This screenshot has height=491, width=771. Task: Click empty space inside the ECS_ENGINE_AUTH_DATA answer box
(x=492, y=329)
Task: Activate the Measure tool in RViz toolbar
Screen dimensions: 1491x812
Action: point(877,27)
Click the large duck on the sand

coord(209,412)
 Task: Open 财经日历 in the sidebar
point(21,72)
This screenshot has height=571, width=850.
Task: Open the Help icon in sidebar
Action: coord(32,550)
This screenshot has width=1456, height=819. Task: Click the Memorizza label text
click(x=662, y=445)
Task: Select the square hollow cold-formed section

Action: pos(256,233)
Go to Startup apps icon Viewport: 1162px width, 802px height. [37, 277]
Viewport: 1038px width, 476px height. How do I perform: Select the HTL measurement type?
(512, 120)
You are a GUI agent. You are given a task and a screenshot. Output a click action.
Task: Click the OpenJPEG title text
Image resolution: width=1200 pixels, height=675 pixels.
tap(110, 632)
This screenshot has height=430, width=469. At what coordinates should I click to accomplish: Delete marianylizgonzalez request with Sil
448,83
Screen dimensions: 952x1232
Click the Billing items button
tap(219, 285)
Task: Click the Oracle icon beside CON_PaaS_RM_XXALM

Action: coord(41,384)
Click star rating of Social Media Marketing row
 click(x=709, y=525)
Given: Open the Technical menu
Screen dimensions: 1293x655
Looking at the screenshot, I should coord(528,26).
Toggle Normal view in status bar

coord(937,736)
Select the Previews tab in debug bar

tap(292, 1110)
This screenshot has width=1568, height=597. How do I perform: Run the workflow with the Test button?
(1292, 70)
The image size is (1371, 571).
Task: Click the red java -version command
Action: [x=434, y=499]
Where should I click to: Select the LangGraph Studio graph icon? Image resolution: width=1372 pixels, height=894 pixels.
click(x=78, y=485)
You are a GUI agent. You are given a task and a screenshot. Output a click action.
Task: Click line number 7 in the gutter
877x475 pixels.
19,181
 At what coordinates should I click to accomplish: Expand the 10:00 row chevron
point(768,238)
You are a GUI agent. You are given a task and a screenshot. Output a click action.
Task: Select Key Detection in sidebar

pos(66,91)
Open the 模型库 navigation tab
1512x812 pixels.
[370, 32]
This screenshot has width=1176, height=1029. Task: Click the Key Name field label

****************************************

Task requirements | Retype the stretch of the listing from the line containing "At what coordinates should I click to accomplish: Expand" through the end of the listing, without any changes.

Result of this exercise |
 At what coordinates should I click to accomplish: Expand the 10:00 row chevron
point(768,238)
You are a GUI agent. You are given a task and a screenshot. Output a click action.
Task: Select Key Detection in sidebar

pos(66,91)
Open the 模型库 navigation tab
1512x812 pixels.
[370, 32]
This screenshot has width=1176, height=1029. Task: Click the Key Name field label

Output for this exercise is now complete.